Wed 6/21/2023 12:09 PM
DUI Dismissal in Garfield County (Rifle)
This is a funny one. Defendant contacted for REDDI report called in for bad driving. Officer made contact and Defendant is clearly intoxicated, slurred speech, stumbling and falling. Defendant refuses roadsides. Officer made arrest and invoked Express Consent and Defendant chose breath. At the station, Defendant falls asleep during deprivation period. He then threw up into the I-9000 machine while blowing. Officer visibly gets angry and states, “I don’t think I will be able to get you to blow into this without throwing up again, and I don’t really want you throwing up in my machine again. So, this is your lucky day, I am going to write you for a DUI but not DUI per se. Also means I am not going to take your license away, which is really in your favor. And I am not going to take you to jail. So, tonight is like the best outcome. . . I don’t feel it’s safe to do the rest of this stuff and I’m not going to put you through it.”
I cite a People v. Gillett. Gillett states, the arresting officer has the right to invoke the implied (express) consent law by requesting the driver to submit to a chemical test or face revocation consequences. Alternatively, the officer may arrest the driver without invoking the statute and the prosecution thereafter may attempt to establish intoxication by means other than the statutory presumptions. A chemical testing can establish innocence as well as guilt, in other words, it runs both ways. When the arresting officer initially invokes the implied (express) consent law and thereafter denies the driver’s request for a blood(breath) test, the driver is deprived of his right to establish non-intoxication by a highly reliable form of chemical testing. A failure of the police department to take routine steps in order to implement the arrested driver’s right to a blood(breath) test under the statute is analogous to the suppression of evidence which manifests unfairness in governmental procedures relating to the acquisition and preservation of evidence potentially favorable to an accused. Gillett continues that the court’s dismissal of the driving under the influence charges is an appropriate remedy to correct the improper governmental conduct in relation to the implementation of the implied(express) consent statute.

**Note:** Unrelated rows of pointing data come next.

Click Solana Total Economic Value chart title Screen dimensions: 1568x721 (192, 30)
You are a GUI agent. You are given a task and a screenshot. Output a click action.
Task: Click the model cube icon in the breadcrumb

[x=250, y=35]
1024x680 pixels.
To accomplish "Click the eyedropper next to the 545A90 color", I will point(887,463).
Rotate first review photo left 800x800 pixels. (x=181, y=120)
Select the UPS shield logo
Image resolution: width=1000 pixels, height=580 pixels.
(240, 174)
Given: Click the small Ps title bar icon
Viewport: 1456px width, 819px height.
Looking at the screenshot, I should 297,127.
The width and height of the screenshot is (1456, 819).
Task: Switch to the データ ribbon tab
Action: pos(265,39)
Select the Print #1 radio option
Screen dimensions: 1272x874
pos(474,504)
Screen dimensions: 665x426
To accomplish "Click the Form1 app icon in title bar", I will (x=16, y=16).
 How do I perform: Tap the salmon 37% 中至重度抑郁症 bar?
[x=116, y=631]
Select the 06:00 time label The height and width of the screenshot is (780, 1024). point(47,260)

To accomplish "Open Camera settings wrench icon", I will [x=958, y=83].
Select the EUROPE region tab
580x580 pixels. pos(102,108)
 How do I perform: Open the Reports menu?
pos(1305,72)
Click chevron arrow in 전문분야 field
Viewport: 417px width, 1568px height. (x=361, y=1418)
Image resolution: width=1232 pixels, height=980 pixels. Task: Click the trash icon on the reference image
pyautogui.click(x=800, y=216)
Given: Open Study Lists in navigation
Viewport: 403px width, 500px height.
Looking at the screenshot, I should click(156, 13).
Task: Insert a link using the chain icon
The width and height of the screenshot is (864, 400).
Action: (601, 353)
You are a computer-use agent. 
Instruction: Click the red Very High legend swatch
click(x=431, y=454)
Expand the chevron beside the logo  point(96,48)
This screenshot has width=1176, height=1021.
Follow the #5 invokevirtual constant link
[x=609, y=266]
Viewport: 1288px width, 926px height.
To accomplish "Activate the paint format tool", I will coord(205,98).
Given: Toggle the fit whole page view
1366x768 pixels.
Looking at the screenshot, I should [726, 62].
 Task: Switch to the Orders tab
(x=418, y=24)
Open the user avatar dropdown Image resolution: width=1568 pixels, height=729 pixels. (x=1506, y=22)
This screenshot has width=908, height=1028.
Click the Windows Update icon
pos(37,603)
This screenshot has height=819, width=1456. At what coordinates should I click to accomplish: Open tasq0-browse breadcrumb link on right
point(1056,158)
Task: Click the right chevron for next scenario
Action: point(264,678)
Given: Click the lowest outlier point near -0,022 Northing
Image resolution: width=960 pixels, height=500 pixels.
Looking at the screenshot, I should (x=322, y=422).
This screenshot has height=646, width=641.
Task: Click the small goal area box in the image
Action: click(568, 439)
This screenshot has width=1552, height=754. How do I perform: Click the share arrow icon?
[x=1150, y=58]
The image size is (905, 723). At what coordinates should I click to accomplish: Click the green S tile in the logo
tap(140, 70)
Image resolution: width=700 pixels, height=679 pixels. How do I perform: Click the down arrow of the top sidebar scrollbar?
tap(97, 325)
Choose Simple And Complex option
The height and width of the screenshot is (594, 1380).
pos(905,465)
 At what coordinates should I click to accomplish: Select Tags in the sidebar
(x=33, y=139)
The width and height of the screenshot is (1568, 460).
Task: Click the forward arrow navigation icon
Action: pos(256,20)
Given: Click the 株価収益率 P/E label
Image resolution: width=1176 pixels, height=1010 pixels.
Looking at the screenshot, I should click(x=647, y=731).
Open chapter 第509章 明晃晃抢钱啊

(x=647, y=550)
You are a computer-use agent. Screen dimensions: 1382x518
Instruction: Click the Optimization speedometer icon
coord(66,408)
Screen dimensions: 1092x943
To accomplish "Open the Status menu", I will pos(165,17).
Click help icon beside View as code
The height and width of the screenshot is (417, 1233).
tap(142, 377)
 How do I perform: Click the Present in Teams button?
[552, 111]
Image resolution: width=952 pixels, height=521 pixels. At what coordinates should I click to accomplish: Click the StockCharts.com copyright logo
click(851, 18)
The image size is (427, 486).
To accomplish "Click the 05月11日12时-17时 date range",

When the arresting officer abruptly ended the breath test and attempted to rescind the invocation of express consent but still charged Defendant with a DUI, the officer clearly deprived Defendant of possibly exculpatory evidence. Defendant has a statutory and frankly a constitutional right to the results and was deprived of them by the Officer’s misunderstanding of the statute and rights of an accused. The moment the officer invoked express consent, he was obligated by statute to acquire and preserve the results of the I-9000 yet did not do so. He then cannot rescind the law and still charge a driver with DUI. It is undeniable that the officer made the decision for reasons other than non-compliance or an acceptable extraordinary circumstance.
Case dismissed before going to Motion Hearing.